ページ抜粋:

──────────────────────────────

<西武2-1ソフトバンク>◇18日◇ベルーナドーム
西武が強くなってきた。開幕4連敗から、4月中旬に勝率5割に達した。ある球団関係者が“変化”を証言した。「試合前のシートノック、ぜひ見てください」。確かにそこに変化の一端がにじみ出る。
首脳陣がガラッと変わった。文化も変わる。大引内野守備走塁コーチが着任当初を証言する。「私も現役時代、3球団を経験しました。そこと比較して、ノックで必要な声や元気が欠落していました。声は自分を守るもの。若手にも中堅にも、みんなに声の大事さを伝えました」。

──────────────────────────────

取り組む課題:
**A.** 西武の記事から、「<西武2-1ソフトバンク>◇18日◇ベルーナドーム」から「に声の大事さを伝えました」。」までの部分をそのまま抜き出せ。
**B.** 西武の記事によると、大引内野守備走塁コーチは現役時代にいくつの球団を経験したか。
このあとに並ぶ行は使わなくてよい。

記載された行:
──────────────────────────────

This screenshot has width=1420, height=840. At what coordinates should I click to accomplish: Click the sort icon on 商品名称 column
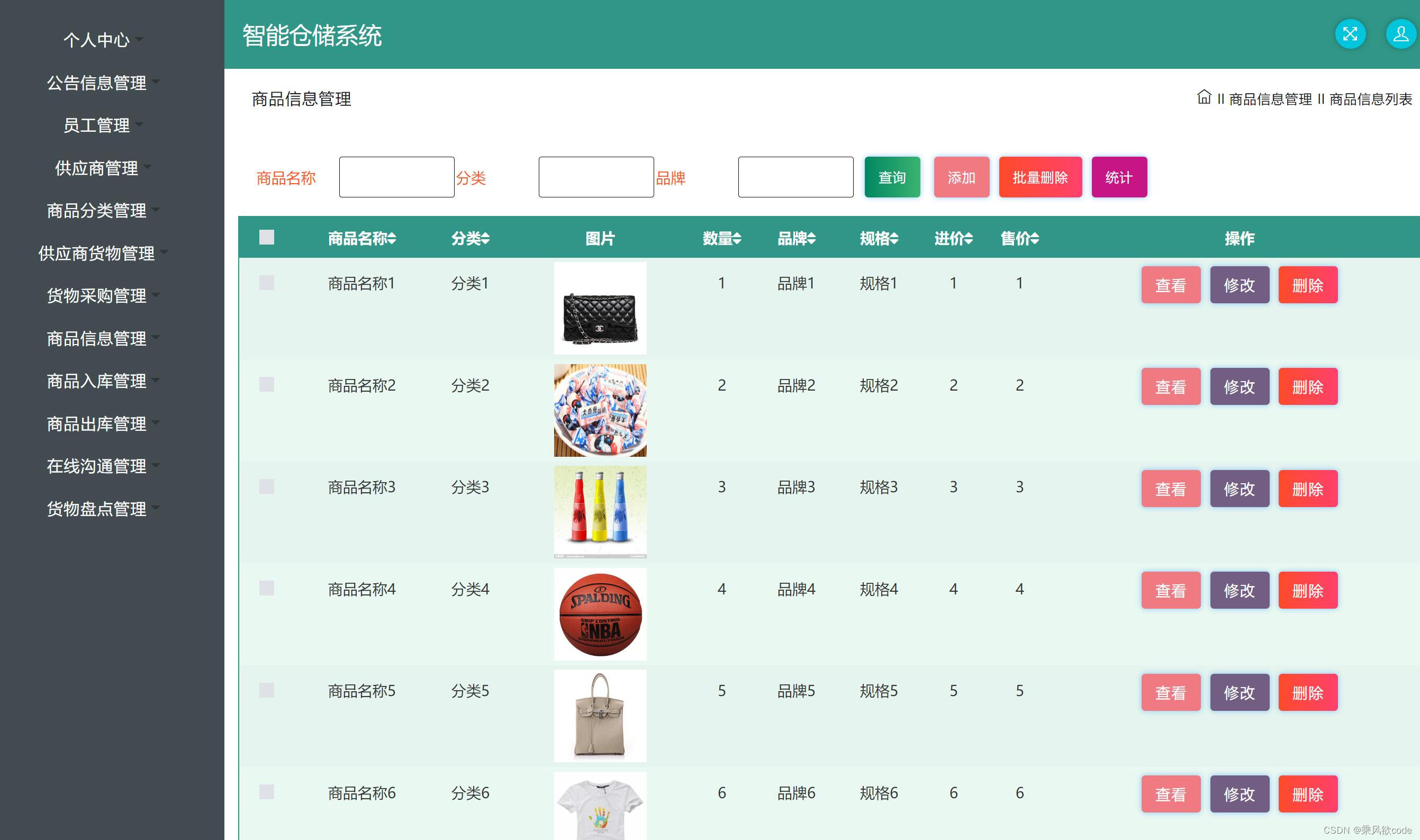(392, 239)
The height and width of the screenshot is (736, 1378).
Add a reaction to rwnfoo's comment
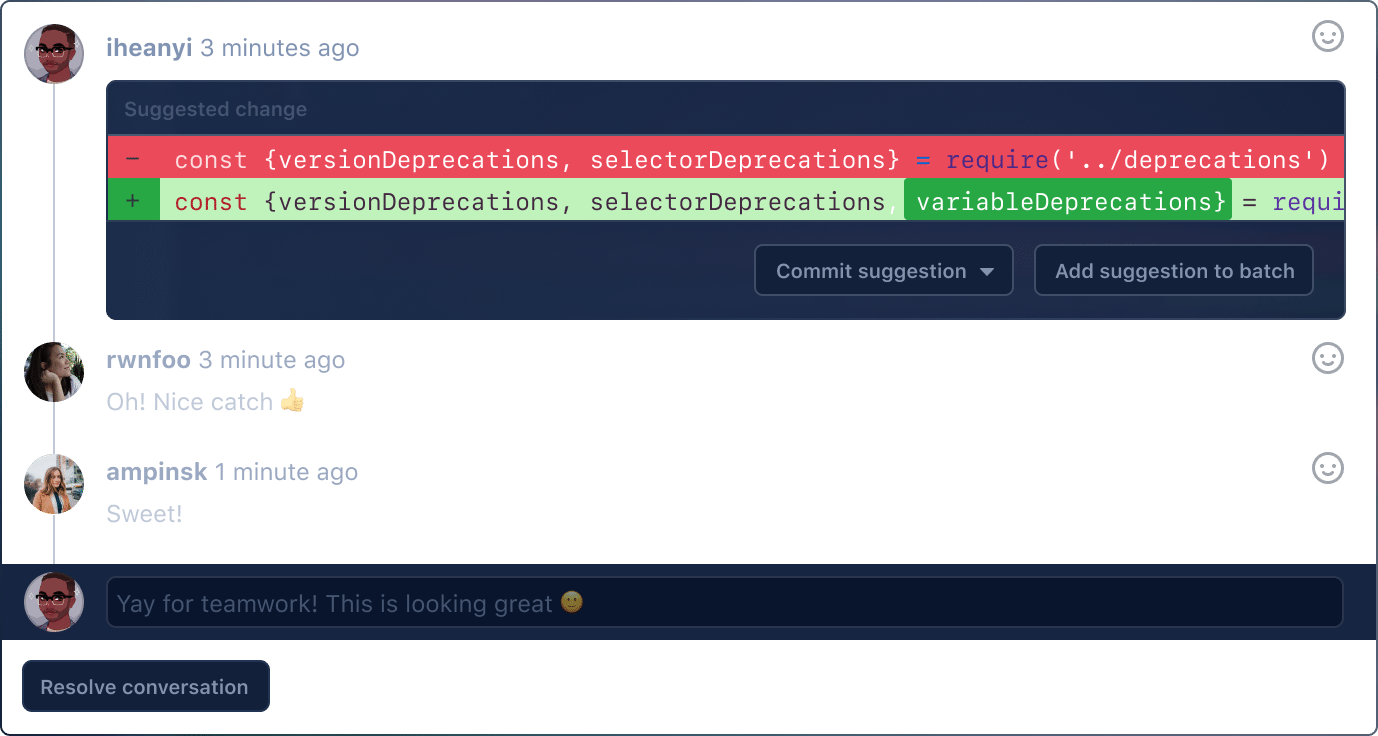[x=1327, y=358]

──────────────────────────────

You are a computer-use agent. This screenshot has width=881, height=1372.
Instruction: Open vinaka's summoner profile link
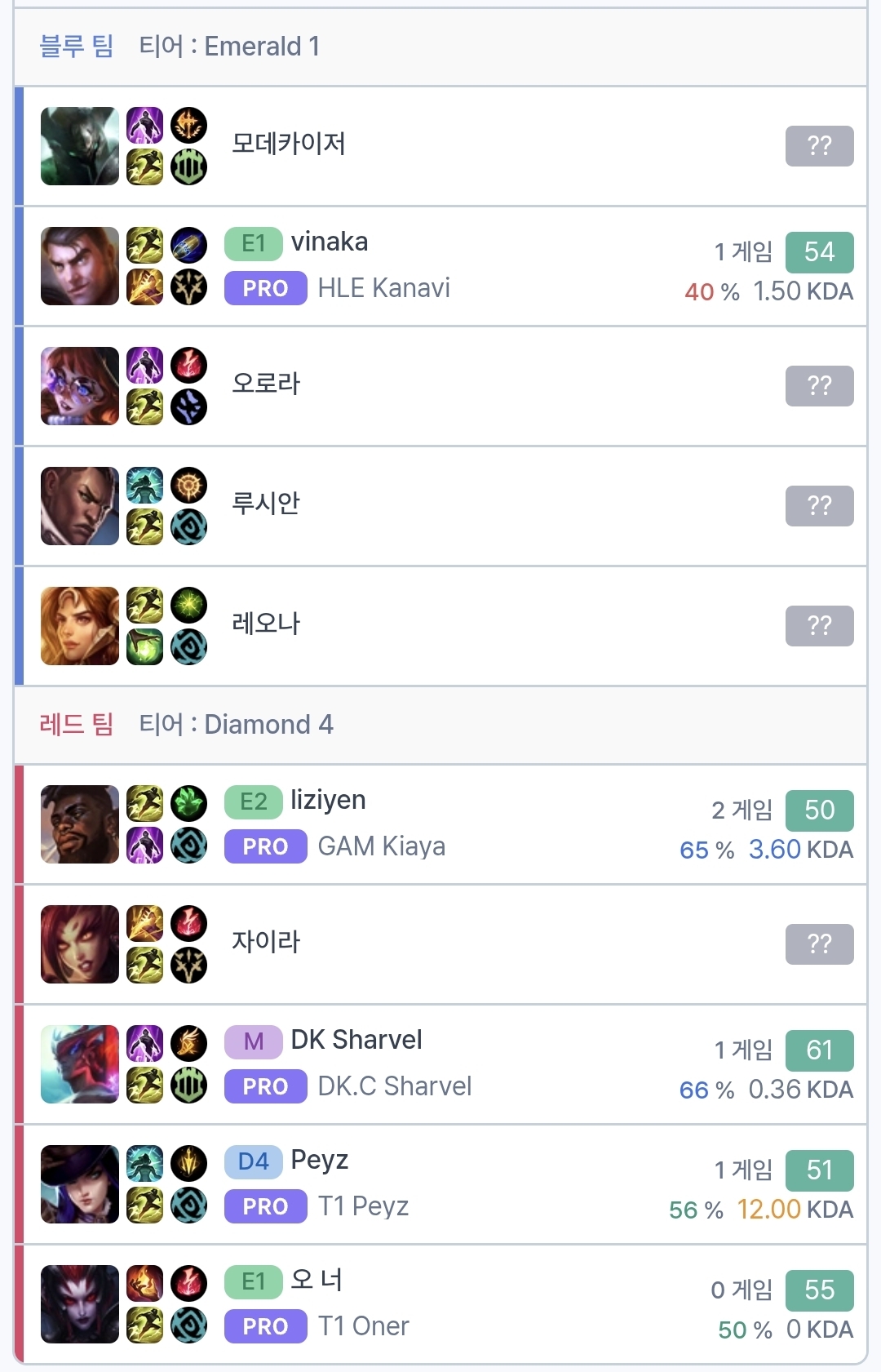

──────────────────────────────

期待される出力:
**A.**
<西武2-1ソフトバンク>◇18日◇ベルーナドーム
西武が強くなってきた。開幕4連敗から、4月中旬に勝率5割に達した。ある球団関係者が“変化”を証言した。「試合前のシートノック、ぜひ見てください」。確かにそこに変化の一端がにじみ出る。
首脳陣がガラッと変わった。文化も変わる。大引内野守備走塁コーチが着任当初を証言する。「私も現役時代、3球団を経験しました。そこと比較して、ノックで必要な声や元気が欠落していました。声は自分を守るもの。若手にも中堅にも、みんなに声の大事さを伝えました」。

**B.** 3球団。